Even today, more than five years later, residents still talk about the fire. The chemical facility burned for three days, leaked toxic runoff into the waterways, forced schools and businesses to close and prompted a shelter-in-place order for everyone in Deer Park — a city just southeast of Houston in Texas’ crowded petrochemical corridor.

Eventually, after a thick layer of pollution covered the area for days, residents learned that a tank at the Intercontinental Terminals Co. had erupted in flames and that employees had been unable to contain it.
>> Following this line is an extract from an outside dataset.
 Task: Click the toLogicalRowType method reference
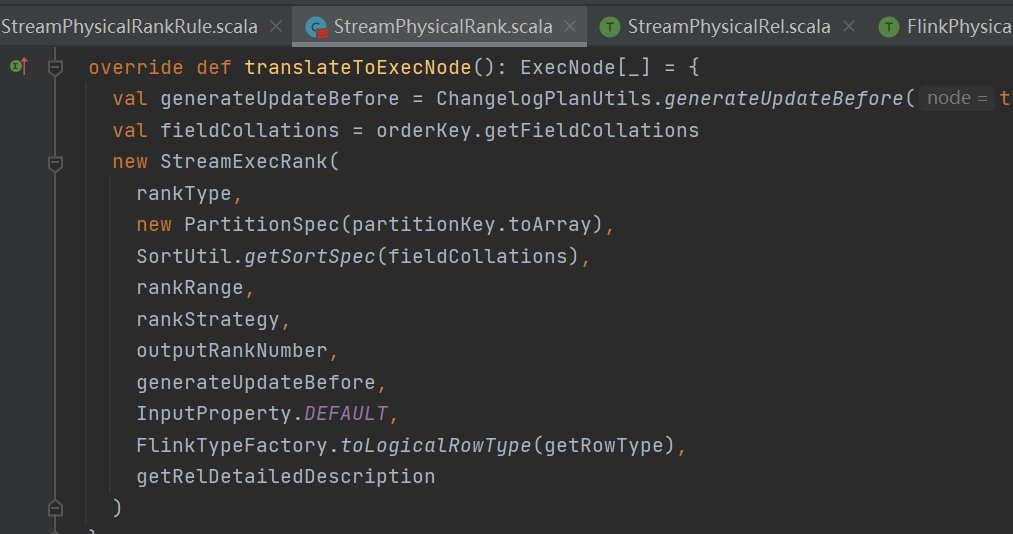tap(435, 446)
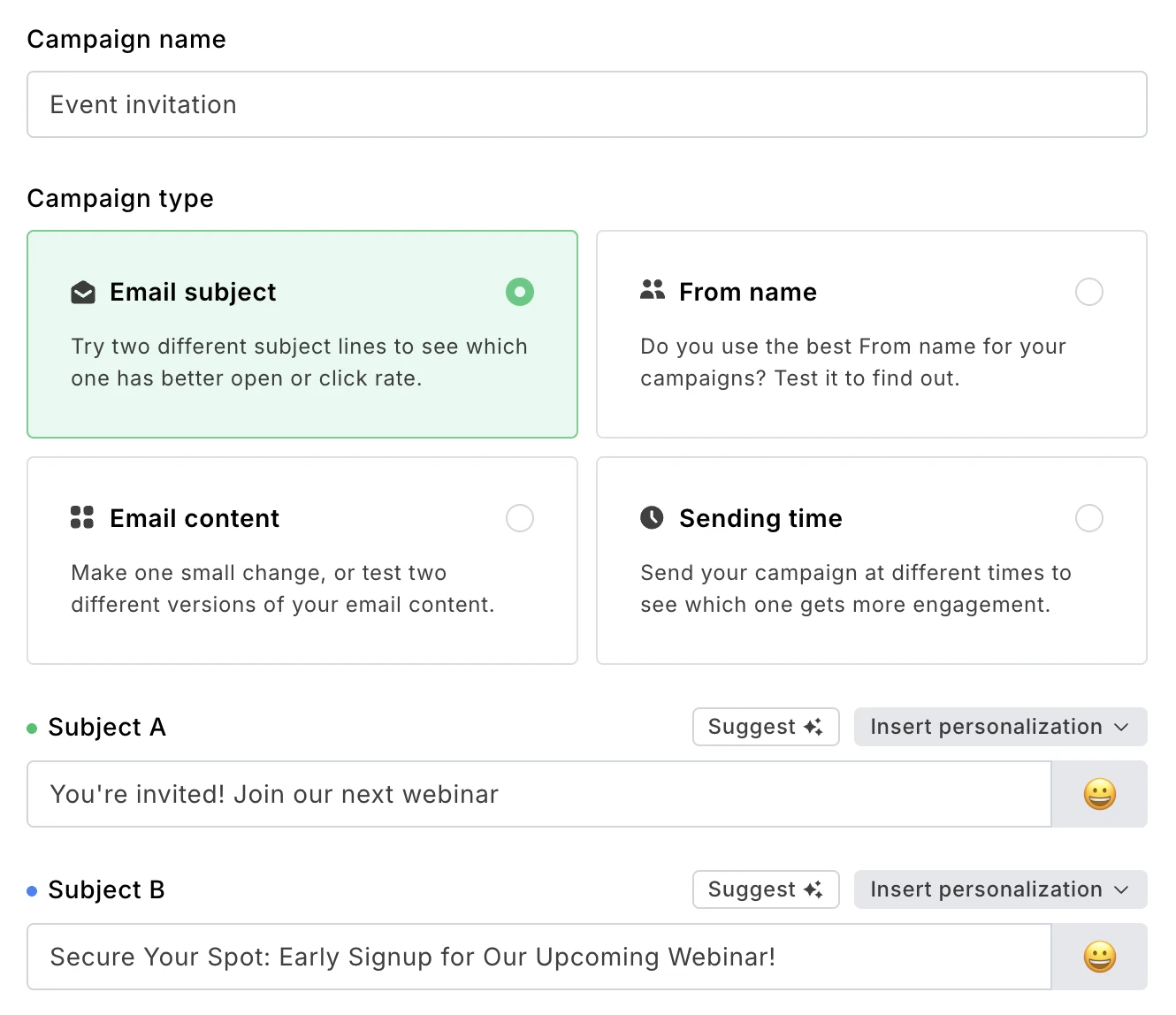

Following the event, the U.S. Chemical Safety and Hazard Investigation Board, an independent and nonregulatory federal agency, opened an investigation, finding that a lack of proper safeguards, among other issues, was to blame.

The probe was nothing new for the agency, commonly known as the Chemical Safety Board, or for Texas. For decades, the CSB has investigated hazardous incidents, like the Intercontinental Terminals Co. fire, throughout the United States. But that could soon end. The Trump administration is proposing to defund the CSB in the 2026 federal budget and shut the agency down by the end of 2025, alarming residents living near the petrochemical plants, industry workers, public health officials and environmentalists.

The Trump administration argues that the CSB duplicates the work of both the Environmental Protection Agency and the Occupational Safety and Health Administration and that CSB’s small $14 million annual budget should be eliminated.

Advocates of the CSB say it is a vital independent system for gathering information, launching investigations and developing safety recommendations for the petrochemical industry. Without it, the work would fall to other agencies, industry workers or even residents — leaving a hole that the board had plugged. The potential impact in Texas, and particularly Houston, where hundreds of petrochemical plants line the coast and the city’s waterways, could be significant.

Since it first began its work in 1998, the CSB has completed investigations of 22 incidents in Texas and eight incidents in Louisiana, the second-most investigated state. There are two ongoing investigations in Texas and Louisiana as well.